Luanda franchit un cap stratégique dans sa politique éducative et diplomatique. À partir de cette rentrée, le français devient une langue obligatoire dès l’école primaire en Angola, concrétisant une réforme adoptée en juin dernier.
Selon les autorités angolaises, cette décision vise avant tout à renforcer l’intégration régionale. En introduisant le français dès le plus jeune âge, le pays entend faciliter les échanges économiques avec ses voisins francophones, notamment la République démocratique du Congo et le Congo-Brazzaville, partenaires commerciaux majeurs de la région.
Au-delà des enjeux économiques, cette réforme s’inscrit également dans une ambition diplomatique plus large. Luanda souhaite accroître son influence sur la scène africaine en se rapprochant des pays membres de l’espace francophone, où le français joue un rôle central dans les institutions et les négociations.

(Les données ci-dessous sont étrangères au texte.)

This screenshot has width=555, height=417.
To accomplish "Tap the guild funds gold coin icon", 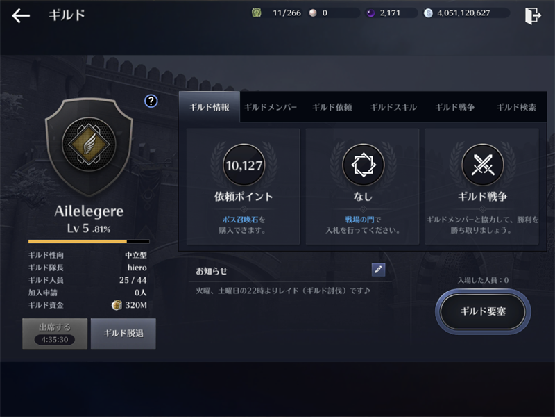I will 117,305.
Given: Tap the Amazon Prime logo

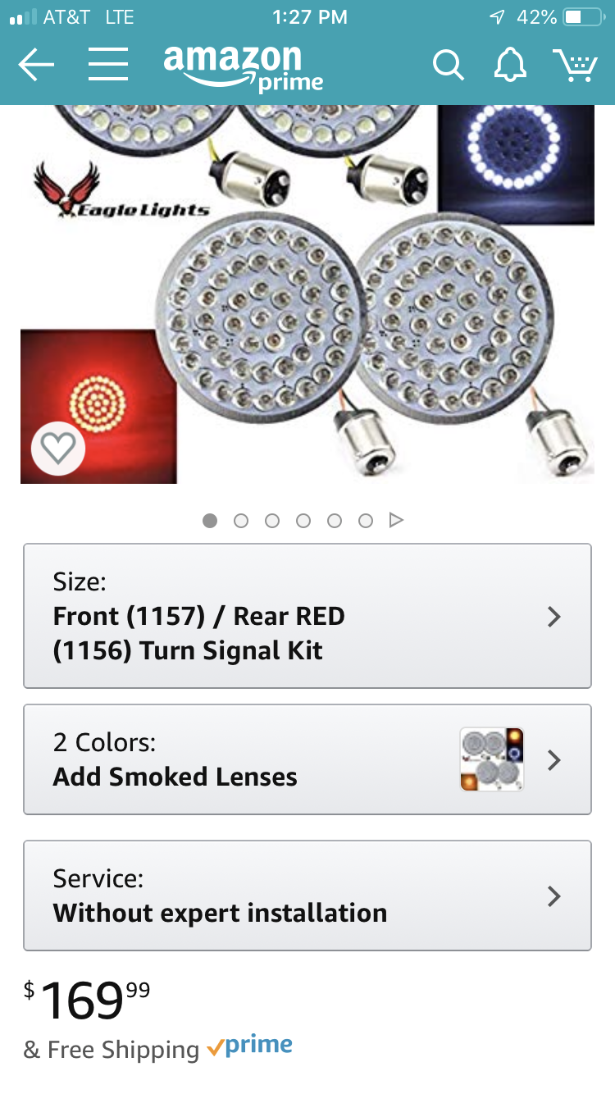Looking at the screenshot, I should 244,67.
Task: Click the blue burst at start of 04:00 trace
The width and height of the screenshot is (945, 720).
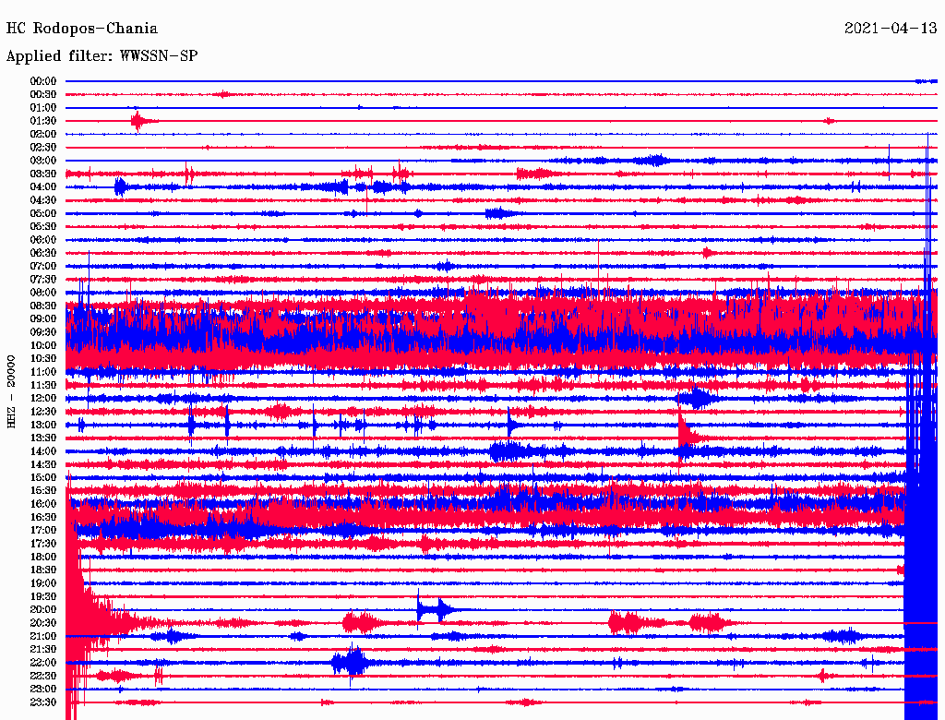Action: (x=120, y=187)
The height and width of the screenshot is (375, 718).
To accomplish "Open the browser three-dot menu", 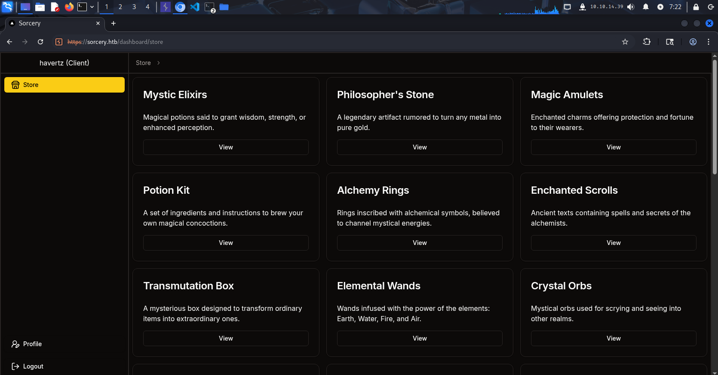I will [x=708, y=42].
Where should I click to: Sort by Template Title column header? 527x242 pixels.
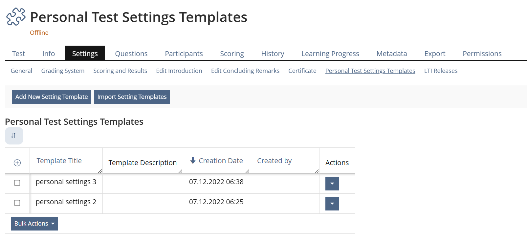click(59, 161)
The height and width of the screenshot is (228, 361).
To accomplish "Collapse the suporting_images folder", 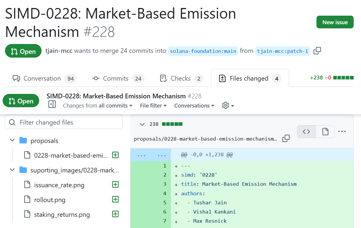I will 12,170.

Dans les écoles, cette transition nécessitera une adaptation rapide. Formation des enseignants, révision des programmes et production de nouveaux supports pédagogiques sont autant de défis à relever pour assurer la réussite de cette mesure.
Si certains saluent une initiative tournée vers l’ouverture et les opportunités, d’autres s’interrogent sur sa mise en œuvre concrète dans un système éducatif déjà sous pression. Une chose est certaine : avec cette réforme, l’Angola affiche clairement sa volonté de s’ancrer davantage dans son environnement régional et international.